- EXERCISE PROMPT -
For every line in the material, set down an identical one.

- DATA EXCERPTS -
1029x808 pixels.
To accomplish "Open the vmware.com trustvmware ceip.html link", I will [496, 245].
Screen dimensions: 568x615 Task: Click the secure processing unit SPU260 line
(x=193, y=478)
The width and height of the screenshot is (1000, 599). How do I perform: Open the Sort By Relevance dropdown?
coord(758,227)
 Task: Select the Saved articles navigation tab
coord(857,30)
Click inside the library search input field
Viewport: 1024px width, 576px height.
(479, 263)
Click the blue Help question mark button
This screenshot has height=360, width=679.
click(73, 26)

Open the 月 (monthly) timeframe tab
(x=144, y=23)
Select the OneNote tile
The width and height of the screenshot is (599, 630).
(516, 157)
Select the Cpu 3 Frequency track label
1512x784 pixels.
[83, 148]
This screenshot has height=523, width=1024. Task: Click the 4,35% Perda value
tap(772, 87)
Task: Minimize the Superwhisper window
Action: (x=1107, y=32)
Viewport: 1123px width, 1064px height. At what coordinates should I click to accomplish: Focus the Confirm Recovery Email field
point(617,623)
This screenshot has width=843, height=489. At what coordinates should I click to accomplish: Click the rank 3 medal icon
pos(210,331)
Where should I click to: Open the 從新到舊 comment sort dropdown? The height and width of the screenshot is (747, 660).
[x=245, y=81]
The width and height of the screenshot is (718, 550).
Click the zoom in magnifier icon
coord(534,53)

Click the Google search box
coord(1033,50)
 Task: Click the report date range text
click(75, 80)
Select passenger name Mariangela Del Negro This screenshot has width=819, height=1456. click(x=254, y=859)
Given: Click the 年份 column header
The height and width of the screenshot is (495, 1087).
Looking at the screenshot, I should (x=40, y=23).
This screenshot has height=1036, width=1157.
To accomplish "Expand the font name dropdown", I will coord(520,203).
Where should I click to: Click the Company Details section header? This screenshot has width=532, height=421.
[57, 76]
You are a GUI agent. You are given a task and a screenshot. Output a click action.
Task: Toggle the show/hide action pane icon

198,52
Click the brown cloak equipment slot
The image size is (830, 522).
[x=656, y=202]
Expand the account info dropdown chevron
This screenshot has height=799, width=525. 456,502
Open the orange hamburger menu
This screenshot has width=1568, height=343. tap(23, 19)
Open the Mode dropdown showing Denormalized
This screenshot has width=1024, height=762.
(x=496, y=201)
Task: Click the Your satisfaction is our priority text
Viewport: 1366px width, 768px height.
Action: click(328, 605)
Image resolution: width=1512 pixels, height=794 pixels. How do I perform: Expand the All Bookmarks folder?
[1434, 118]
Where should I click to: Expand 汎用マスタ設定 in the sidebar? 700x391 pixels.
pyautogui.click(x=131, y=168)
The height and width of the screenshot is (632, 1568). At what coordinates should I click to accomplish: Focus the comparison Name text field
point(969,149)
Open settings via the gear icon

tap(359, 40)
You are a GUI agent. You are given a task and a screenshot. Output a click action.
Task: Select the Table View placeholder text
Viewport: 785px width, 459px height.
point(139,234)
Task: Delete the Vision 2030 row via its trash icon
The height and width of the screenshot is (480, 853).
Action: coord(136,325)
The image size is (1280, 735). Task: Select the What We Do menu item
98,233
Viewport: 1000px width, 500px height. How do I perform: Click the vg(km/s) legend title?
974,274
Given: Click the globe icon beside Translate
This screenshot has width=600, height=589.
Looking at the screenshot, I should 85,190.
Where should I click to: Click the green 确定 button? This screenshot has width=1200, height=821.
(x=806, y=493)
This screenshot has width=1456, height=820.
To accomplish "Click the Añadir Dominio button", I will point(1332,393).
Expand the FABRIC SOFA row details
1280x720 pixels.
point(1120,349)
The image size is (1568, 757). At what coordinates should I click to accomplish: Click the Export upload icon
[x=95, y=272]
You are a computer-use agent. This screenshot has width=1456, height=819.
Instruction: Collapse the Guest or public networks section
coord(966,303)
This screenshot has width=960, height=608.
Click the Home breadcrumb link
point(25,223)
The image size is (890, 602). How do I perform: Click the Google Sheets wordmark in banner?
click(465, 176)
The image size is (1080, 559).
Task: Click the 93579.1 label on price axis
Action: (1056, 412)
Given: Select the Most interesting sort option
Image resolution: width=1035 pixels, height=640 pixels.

- SOLUTION TO THE PROBLEM -
1029x808 pixels.
To accomplish "Open the vmware.com trustvmware ceip.html link", I will [496, 245].
Screen dimensions: 568x615 Task: Click the secure processing unit SPU260 line
(x=193, y=478)
The width and height of the screenshot is (1000, 599). How do I perform: Open the Sort By Relevance dropdown?
coord(758,227)
 Task: Select the Saved articles navigation tab
coord(857,30)
Click inside the library search input field
Viewport: 1024px width, 576px height.
(479, 263)
Click the blue Help question mark button
This screenshot has height=360, width=679.
click(73, 26)

Open the 月 (monthly) timeframe tab
(x=144, y=23)
Select the OneNote tile
The width and height of the screenshot is (599, 630).
(516, 157)
Select the Cpu 3 Frequency track label
1512x784 pixels.
[83, 148]
This screenshot has height=523, width=1024. Task: Click the 4,35% Perda value
tap(772, 87)
Task: Minimize the Superwhisper window
Action: (x=1107, y=32)
Viewport: 1123px width, 1064px height. At what coordinates should I click to accomplish: Focus the Confirm Recovery Email field
point(617,623)
This screenshot has width=843, height=489. At what coordinates should I click to accomplish: Click the rank 3 medal icon
pos(210,331)
Where should I click to: Open the 從新到舊 comment sort dropdown? The height and width of the screenshot is (747, 660).
[x=245, y=81]
The width and height of the screenshot is (718, 550).
Click the zoom in magnifier icon
coord(534,53)

Click the Google search box
coord(1033,50)
 Task: Click the report date range text
click(75, 80)
Select passenger name Mariangela Del Negro This screenshot has width=819, height=1456. click(x=254, y=859)
Given: Click the 年份 column header
The height and width of the screenshot is (495, 1087).
Looking at the screenshot, I should (x=40, y=23).
This screenshot has height=1036, width=1157.
To accomplish "Expand the font name dropdown", I will coord(520,203).
Where should I click to: Click the Company Details section header? This screenshot has width=532, height=421.
[57, 76]
You are a GUI agent. You are given a task and a screenshot. Output a click action.
Task: Toggle the show/hide action pane icon

198,52
Click the brown cloak equipment slot
The image size is (830, 522).
[x=656, y=202]
Expand the account info dropdown chevron
This screenshot has height=799, width=525. 456,502
Open the orange hamburger menu
This screenshot has width=1568, height=343. tap(23, 19)
Open the Mode dropdown showing Denormalized
This screenshot has width=1024, height=762.
(x=496, y=201)
Task: Click the Your satisfaction is our priority text
Viewport: 1366px width, 768px height.
Action: click(328, 605)
Image resolution: width=1512 pixels, height=794 pixels. How do I perform: Expand the All Bookmarks folder?
[1434, 118]
Where should I click to: Expand 汎用マスタ設定 in the sidebar? 700x391 pixels.
pyautogui.click(x=131, y=168)
The height and width of the screenshot is (632, 1568). At what coordinates should I click to accomplish: Focus the comparison Name text field
point(969,149)
Open settings via the gear icon

tap(359, 40)
You are a GUI agent. You are given a task and a screenshot. Output a click action.
Task: Select the Table View placeholder text
Viewport: 785px width, 459px height.
point(139,234)
Task: Delete the Vision 2030 row via its trash icon
The height and width of the screenshot is (480, 853).
Action: coord(136,325)
The image size is (1280, 735). Task: Select the What We Do menu item
98,233
Viewport: 1000px width, 500px height. How do I perform: Click the vg(km/s) legend title?
974,274
Given: Click the globe icon beside Translate
This screenshot has width=600, height=589.
Looking at the screenshot, I should 85,190.
Where should I click to: Click the green 确定 button? This screenshot has width=1200, height=821.
(x=806, y=493)
This screenshot has width=1456, height=820.
To accomplish "Click the Añadir Dominio button", I will point(1332,393).
Expand the FABRIC SOFA row details
1280x720 pixels.
point(1120,349)
The image size is (1568, 757). At what coordinates should I click to accomplish: Click the Export upload icon
[x=95, y=272]
You are a computer-use agent. This screenshot has width=1456, height=819.
Instruction: Collapse the Guest or public networks section
coord(966,303)
This screenshot has width=960, height=608.
Click the Home breadcrumb link
point(25,223)
The image size is (890, 602). How do I perform: Click the Google Sheets wordmark in banner?
click(465, 176)
The image size is (1080, 559).
Task: Click the 93579.1 label on price axis
Action: (1056, 412)
Given: Select the Most interesting sort option
Image resolution: width=1035 pixels, height=640 pixels.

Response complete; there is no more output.